Sunday, January 30, 2011

I feel amazing

I read such a book!  It has inspired me to think and think and not stop thinking.  It is through these kinds of books that validates my extensive desire to read all the literature I can before I die or lose my abilities to consume.  Just feel amazing. 
Otherwise my life is the same, only this much better.  Actually, I received a call last week that I am reluctant to talk about.  I feel utterly victimized over it-which is absurd, I know, because feeling victimized creates more victimization, doesn't it?  It also does not allow me to really act.  I had the flu for about two weeks.  It was debilitating, as illnesses often are with me.  I get them and they knock me out and I exist as a dead person until my body defeats the illnesses.  Everyone who knows me knows that I am famous for the worst sorts of cold sore breakouts.  They ravage my face if I don't catch them in time.  Well, I was sick sick sick and basically I allowed the children to take care of themselves.  They were in charge of showering and while I provided clean clothes at all times, I really could have cared less if they went to school with Halloween costumes on.  So, I get a call that Eric is "dirty" and that his needs are not being attended to.  WTF?  I was deeply ashamed and hurt.  I have no help when I am down.  It's me against the world.  Anyway, he never looked that bad but his nails looked as though he had been plundering graves with his bare hands.  It was shocking and humiliating.  I have since made sure he looked "presentable" but not without some anger.  I would rather keep sending him to school looking like a reject than satisfying some sinister, rectally- challenged person's complaints.   It really burns me up-but since I have to conform, I will.  But I would really like to take that person's face and run it into the ground for a few minutes. 

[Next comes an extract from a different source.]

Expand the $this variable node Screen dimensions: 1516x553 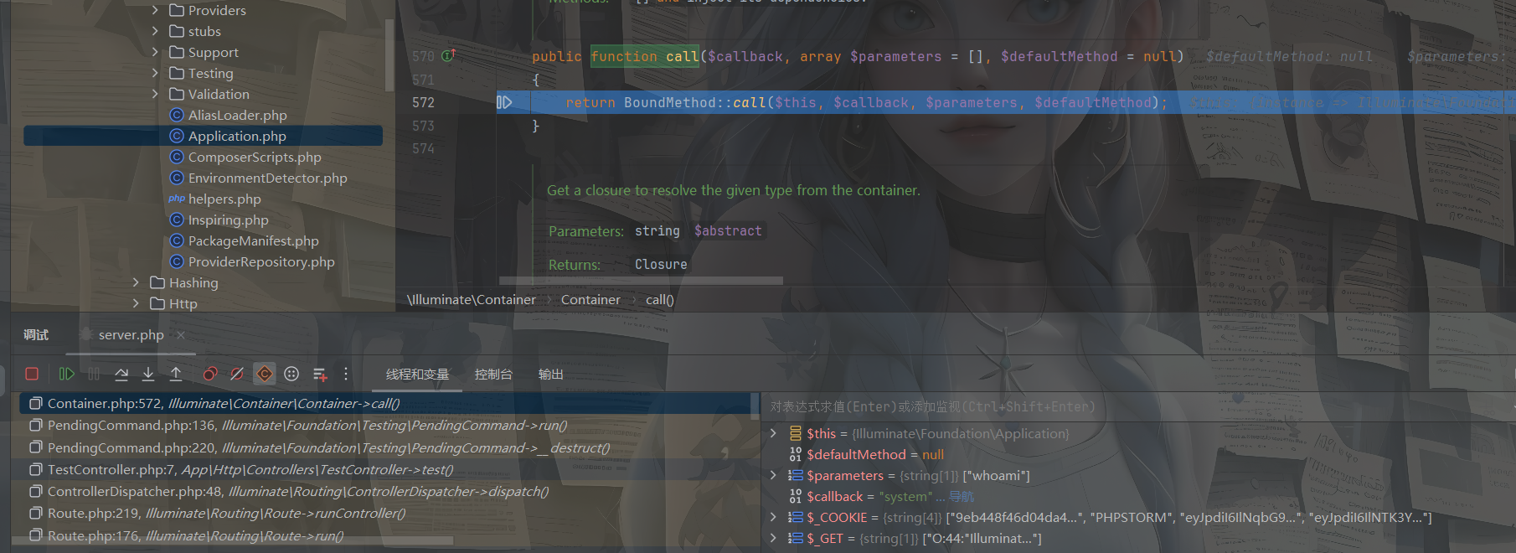point(773,433)
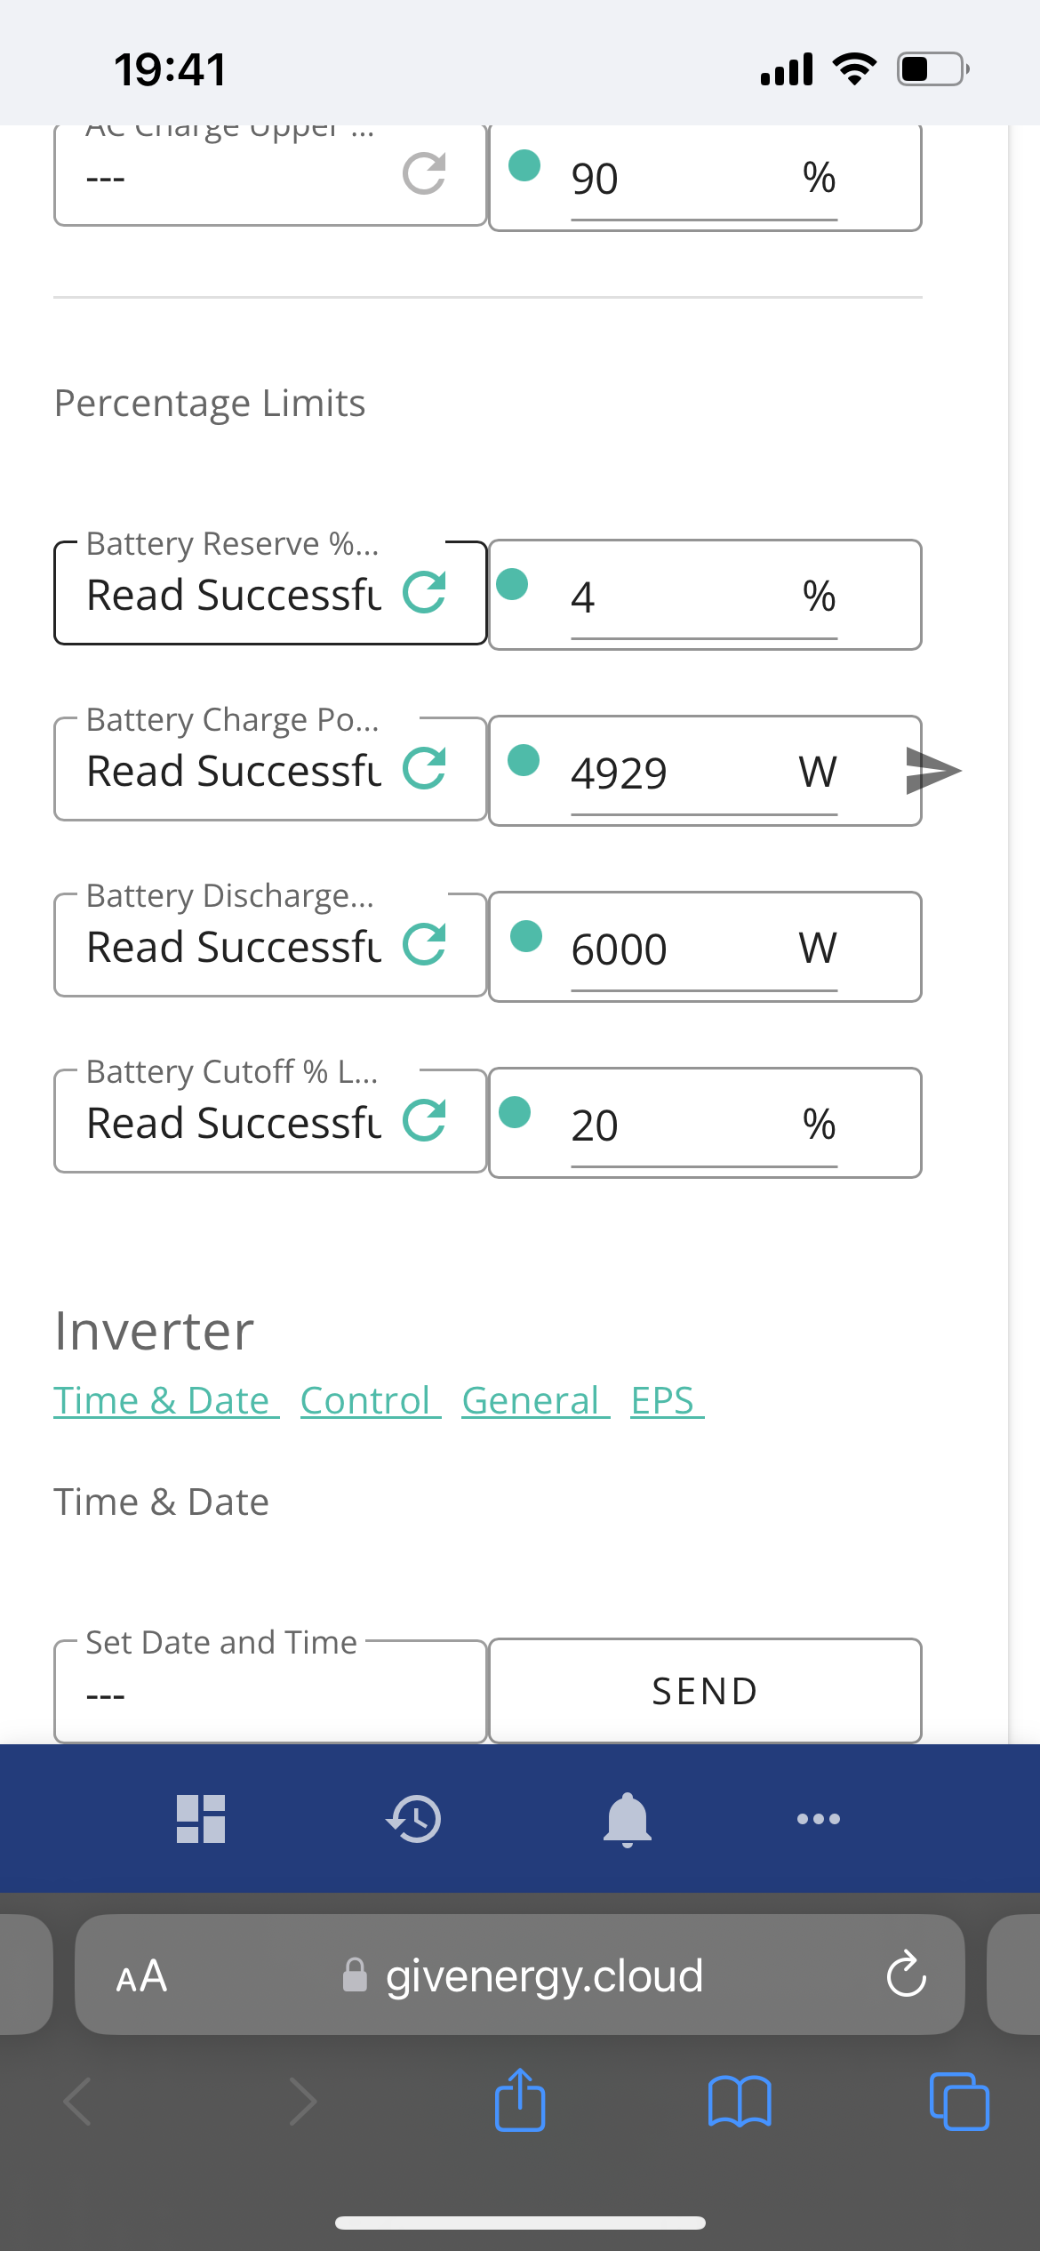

My house smells like apple roses because of this candle I bought.  I have no idea what an apple rose is, but somehow the candle manages to really smell like an apple and a rose and it's nice. 
Is it really 1:33?  Why am I always writing so late? 
I suppose I should try and sleep.  I am already digesting four melatonin-sleep aids.  Will they work?  Unlikely.  I am thinking of you tonight N-LAW.  You know who you are.  We could have had some adventures together, couldn't we?  I miss you.